The Chronicle

Call for full-length Tests

Four days short-changing women’s game

- RUSSELL GOULD

CALLS for five-day women’s Test matches have grown louder after Australia’s draw against India on the Gold Coast on Sunday night.

Australian captain Meg Lanning and coach Matthew Mott said one more day of play would have garnered a result.

Mott said there were enough factors which almost demanded a move from fourday matches to five.

“The last couple of Tests we’ve lost a full day of cricket so you’re essentiall­y playing a three-day game on a surface that doesn’t have any wear and tear,” Mott said.

“If this game had gone another day, I think you would have seen a very good Test match.

“Both teams, with an extra day’s play, would have forced hard for a result. We were working the numbers on how we could possibly get there.

“We had to nullify India by getting past the follow-on, which was a huge goal for us, had we not done that it would have been all in their favour.

“In women’s cricket as well we don’t get as much wear and tear on the wicket … it’s a different game from that perspectiv­e, the spinners can’t get as much in the footmarks.

“Had there been more time in the game we definitely would have tried to set up something where both teams were chance to win and lose.”

The match was the ninth women’s Test played over the past decade and the past four have all ended in draws.

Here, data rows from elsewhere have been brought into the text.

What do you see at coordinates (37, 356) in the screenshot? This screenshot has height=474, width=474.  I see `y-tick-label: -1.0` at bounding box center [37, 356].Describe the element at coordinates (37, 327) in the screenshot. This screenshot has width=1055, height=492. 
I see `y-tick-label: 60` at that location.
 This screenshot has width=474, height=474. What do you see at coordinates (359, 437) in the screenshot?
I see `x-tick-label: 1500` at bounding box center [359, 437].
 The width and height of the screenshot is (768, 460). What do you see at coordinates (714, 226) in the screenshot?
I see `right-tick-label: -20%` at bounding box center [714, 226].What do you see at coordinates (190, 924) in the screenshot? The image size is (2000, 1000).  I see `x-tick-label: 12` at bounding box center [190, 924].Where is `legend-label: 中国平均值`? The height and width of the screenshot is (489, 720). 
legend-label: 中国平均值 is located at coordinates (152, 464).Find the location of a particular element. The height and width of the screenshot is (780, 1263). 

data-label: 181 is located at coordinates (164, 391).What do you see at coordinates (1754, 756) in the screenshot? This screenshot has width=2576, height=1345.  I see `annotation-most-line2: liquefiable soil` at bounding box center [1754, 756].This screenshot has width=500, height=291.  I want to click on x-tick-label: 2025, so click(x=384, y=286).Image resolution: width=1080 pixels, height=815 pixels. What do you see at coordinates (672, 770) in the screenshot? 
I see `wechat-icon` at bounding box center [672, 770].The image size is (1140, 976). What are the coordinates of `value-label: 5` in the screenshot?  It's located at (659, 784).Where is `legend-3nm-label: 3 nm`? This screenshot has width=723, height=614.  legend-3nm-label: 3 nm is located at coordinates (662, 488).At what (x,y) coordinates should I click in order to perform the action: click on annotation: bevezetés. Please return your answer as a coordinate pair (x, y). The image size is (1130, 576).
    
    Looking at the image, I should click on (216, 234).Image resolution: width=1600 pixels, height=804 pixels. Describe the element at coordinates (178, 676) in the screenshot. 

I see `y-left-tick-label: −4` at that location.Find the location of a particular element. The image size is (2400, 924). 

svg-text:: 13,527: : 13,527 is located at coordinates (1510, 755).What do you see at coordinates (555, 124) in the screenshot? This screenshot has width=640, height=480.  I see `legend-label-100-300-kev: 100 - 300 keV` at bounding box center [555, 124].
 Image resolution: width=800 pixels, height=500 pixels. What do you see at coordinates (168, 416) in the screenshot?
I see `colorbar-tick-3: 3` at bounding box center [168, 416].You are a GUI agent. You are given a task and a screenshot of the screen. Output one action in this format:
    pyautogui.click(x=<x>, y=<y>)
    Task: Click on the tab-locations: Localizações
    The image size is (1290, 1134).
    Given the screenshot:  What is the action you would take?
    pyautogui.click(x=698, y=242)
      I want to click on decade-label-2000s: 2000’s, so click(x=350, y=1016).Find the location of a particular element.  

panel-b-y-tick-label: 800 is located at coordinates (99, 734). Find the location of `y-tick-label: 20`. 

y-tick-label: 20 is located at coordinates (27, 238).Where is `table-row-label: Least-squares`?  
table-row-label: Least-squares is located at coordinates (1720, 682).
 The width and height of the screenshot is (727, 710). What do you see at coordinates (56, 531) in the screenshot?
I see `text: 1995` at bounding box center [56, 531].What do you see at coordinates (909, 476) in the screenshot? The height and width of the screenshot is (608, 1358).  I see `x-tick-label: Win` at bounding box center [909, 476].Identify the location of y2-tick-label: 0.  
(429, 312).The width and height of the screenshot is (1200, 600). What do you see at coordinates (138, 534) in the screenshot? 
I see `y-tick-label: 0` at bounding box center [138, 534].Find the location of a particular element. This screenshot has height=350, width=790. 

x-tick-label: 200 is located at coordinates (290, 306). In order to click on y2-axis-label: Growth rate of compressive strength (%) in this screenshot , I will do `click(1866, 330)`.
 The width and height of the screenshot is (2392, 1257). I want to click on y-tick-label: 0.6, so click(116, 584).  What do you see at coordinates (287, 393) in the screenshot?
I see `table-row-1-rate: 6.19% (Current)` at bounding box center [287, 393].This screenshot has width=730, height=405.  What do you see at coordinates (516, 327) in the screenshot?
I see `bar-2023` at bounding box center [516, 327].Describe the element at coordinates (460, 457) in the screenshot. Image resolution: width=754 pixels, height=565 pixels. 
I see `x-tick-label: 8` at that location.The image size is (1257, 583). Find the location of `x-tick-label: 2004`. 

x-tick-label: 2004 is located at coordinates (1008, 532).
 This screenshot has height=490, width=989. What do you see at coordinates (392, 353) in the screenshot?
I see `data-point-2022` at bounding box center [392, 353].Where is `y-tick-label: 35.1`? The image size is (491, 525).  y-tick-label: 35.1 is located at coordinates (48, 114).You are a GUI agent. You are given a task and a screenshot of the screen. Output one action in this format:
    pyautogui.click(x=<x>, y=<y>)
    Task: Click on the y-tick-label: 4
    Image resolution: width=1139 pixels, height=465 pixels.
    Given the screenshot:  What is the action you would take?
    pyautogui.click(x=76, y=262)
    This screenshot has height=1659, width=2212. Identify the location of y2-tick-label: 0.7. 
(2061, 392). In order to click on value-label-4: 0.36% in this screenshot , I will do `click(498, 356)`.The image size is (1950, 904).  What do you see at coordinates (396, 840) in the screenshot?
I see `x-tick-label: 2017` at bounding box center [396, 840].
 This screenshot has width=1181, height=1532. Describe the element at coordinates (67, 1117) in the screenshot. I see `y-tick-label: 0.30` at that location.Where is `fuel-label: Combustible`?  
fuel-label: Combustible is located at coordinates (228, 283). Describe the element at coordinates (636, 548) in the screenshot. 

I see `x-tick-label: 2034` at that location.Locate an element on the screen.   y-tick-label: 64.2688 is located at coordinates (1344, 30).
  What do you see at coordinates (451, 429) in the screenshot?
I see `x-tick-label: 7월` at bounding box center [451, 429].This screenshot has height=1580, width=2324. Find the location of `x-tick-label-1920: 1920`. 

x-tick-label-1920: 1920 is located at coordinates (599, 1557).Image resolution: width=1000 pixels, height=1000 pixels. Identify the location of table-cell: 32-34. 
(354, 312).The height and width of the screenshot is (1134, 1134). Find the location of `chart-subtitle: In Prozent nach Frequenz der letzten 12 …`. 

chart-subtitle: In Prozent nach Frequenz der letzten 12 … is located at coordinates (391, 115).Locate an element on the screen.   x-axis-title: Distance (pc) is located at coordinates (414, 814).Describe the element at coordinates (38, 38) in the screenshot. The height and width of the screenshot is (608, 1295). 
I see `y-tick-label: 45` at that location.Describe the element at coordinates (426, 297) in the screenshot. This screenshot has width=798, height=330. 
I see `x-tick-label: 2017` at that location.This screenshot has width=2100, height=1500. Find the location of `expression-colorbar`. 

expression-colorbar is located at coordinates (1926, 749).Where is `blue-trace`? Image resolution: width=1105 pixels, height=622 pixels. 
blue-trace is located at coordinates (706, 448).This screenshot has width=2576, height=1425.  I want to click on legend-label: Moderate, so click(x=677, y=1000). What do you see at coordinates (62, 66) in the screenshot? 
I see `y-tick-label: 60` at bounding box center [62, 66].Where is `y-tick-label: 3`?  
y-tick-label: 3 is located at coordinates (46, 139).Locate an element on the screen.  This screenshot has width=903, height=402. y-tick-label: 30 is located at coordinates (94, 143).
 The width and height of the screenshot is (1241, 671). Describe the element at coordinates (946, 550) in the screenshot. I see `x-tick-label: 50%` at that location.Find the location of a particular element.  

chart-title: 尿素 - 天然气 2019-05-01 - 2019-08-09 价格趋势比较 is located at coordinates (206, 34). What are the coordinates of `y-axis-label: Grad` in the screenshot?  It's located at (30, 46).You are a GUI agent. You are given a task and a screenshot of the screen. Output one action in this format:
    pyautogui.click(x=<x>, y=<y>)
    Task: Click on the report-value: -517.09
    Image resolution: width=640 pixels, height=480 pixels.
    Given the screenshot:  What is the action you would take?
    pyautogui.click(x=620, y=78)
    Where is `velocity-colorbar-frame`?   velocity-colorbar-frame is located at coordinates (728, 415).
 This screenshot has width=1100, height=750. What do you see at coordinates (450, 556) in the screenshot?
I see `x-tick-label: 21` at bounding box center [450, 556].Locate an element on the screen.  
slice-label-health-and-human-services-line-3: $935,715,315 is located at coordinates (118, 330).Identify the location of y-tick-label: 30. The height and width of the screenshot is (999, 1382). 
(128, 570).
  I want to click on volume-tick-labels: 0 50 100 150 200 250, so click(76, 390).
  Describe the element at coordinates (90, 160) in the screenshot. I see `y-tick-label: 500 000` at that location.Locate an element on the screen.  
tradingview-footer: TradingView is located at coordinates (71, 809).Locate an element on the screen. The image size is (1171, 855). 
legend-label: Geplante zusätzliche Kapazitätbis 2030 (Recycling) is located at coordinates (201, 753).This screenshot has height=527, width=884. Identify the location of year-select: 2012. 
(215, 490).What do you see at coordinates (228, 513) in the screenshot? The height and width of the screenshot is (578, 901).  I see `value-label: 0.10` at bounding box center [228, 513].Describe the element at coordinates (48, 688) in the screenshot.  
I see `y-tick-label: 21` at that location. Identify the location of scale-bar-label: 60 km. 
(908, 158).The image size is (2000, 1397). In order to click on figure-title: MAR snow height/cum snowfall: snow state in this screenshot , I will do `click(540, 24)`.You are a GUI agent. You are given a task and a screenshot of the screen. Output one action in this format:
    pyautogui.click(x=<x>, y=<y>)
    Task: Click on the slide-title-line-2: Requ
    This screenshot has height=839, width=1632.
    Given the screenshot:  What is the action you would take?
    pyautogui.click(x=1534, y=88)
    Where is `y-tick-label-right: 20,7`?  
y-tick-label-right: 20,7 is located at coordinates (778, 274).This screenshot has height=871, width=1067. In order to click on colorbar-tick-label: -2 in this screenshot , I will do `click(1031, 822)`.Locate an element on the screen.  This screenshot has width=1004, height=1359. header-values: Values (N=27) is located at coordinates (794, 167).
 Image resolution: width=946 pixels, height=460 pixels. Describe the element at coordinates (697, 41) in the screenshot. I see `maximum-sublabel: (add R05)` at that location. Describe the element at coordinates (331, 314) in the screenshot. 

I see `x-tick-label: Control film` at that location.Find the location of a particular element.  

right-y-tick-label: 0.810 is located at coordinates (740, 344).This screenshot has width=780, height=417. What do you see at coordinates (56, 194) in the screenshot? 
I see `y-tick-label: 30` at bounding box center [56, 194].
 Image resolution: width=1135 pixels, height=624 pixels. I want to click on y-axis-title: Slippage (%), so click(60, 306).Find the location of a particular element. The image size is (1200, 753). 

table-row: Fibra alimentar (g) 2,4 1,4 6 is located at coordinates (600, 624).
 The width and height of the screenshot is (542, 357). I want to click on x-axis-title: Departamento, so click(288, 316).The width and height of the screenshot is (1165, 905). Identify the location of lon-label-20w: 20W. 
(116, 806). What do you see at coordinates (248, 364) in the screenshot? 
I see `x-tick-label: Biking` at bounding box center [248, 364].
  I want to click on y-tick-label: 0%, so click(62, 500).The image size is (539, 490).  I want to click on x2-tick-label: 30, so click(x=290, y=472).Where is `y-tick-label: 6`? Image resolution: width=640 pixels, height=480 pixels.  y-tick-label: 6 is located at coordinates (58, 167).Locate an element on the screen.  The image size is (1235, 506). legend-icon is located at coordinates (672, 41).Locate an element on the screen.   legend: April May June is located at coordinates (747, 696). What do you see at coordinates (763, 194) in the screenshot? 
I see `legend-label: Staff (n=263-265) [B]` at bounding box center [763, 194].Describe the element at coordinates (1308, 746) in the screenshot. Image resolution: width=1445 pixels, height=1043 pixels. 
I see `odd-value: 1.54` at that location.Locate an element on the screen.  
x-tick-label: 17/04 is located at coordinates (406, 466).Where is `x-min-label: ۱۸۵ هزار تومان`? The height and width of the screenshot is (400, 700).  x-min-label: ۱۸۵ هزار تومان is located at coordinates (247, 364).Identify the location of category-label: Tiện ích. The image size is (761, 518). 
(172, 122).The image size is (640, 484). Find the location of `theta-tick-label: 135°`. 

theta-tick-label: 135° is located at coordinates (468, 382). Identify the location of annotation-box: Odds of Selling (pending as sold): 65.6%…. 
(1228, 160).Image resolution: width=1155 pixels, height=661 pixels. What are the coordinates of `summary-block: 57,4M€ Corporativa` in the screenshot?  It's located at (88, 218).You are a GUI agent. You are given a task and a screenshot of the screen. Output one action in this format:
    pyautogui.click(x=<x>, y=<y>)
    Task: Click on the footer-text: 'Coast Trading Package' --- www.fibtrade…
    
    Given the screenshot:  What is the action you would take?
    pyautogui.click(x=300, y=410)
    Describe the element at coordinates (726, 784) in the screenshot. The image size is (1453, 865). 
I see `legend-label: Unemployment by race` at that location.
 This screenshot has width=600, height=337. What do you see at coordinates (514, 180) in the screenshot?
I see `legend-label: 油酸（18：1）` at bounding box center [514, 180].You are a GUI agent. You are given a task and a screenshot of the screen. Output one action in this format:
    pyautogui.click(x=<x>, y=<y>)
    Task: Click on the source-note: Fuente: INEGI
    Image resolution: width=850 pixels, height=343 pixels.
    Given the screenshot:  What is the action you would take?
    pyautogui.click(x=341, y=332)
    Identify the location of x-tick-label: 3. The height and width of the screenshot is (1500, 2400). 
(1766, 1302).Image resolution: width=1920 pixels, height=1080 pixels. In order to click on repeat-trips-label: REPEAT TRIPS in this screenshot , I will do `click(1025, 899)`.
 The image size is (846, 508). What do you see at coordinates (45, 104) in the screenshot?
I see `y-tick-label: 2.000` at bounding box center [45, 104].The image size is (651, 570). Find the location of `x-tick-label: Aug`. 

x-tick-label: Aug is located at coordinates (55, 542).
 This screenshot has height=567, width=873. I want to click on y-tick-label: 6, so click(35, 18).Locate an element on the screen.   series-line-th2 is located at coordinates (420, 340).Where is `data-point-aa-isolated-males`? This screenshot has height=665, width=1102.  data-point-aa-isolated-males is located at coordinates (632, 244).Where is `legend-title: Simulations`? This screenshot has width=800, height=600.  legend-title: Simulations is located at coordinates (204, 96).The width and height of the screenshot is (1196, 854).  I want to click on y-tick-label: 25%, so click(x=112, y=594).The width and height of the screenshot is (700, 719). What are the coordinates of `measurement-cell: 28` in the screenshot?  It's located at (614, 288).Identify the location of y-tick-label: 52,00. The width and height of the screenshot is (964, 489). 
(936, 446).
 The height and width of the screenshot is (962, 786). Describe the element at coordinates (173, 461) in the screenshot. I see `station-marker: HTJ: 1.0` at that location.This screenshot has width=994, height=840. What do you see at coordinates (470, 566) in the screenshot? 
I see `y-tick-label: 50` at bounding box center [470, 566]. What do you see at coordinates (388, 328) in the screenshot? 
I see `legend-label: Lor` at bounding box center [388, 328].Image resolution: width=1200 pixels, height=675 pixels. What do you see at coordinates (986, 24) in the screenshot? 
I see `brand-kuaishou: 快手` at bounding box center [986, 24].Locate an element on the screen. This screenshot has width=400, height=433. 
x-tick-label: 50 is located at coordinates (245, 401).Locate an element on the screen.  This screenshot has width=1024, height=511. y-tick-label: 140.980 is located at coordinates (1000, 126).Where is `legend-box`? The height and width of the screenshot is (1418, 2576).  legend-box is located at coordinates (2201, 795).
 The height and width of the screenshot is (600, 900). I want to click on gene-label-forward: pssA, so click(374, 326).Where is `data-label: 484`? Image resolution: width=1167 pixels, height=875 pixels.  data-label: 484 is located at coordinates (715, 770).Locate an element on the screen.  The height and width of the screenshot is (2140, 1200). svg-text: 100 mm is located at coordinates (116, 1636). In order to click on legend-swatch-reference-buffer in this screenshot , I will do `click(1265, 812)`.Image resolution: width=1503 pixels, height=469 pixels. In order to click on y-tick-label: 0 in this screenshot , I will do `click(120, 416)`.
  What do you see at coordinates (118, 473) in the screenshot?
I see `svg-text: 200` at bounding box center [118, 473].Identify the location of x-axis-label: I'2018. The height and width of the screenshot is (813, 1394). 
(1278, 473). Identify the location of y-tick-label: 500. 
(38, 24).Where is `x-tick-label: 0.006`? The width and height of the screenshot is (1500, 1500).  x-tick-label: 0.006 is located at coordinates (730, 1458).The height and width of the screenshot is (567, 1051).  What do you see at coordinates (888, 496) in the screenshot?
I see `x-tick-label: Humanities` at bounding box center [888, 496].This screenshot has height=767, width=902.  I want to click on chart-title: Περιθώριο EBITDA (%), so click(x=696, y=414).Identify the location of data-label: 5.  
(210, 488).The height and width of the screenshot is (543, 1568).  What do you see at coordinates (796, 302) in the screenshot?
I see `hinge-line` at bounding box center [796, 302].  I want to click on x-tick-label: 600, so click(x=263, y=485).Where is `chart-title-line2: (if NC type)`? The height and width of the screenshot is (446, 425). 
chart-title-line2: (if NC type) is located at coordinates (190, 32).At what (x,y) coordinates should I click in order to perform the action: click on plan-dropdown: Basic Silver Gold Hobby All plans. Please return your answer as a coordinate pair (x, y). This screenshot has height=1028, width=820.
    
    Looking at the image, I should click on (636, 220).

Rain interrupte­d the opening two days, robbing the game of significan­t overs. But the game was already not long enough according to one longtime cricket statistici­an.

Based on the average runs per wicket in women’s Test matches since 2000, renowned stats man Ric Finlay said the match, which was scheduled to have 100 overs for each of the four days, was always going to be “30 overs short”.

“In Aus since 2000, wickets in women’s Tests have been taken at the rate of 64.44 balls per wicket. If you want a 40wicket Test, then that requires 2578 balls – but at 600 a day for four days, we are 30 overs short – we need 4.3 days,” Finlay posted on Twitter.

The captains shook hands at the drinks break in the final session on Sunday night after first Australia, then India, declared their respective innings over early to try and manufactur­e a result.

Australia will take on England in a second Test match later in the summer, which will also be a four-day game.

The Australian players were set for Monday and Tuesday off as a “mental freshen-up” before turning their attention to the three remaining T20s which will decide the series. Game one is on Thursday.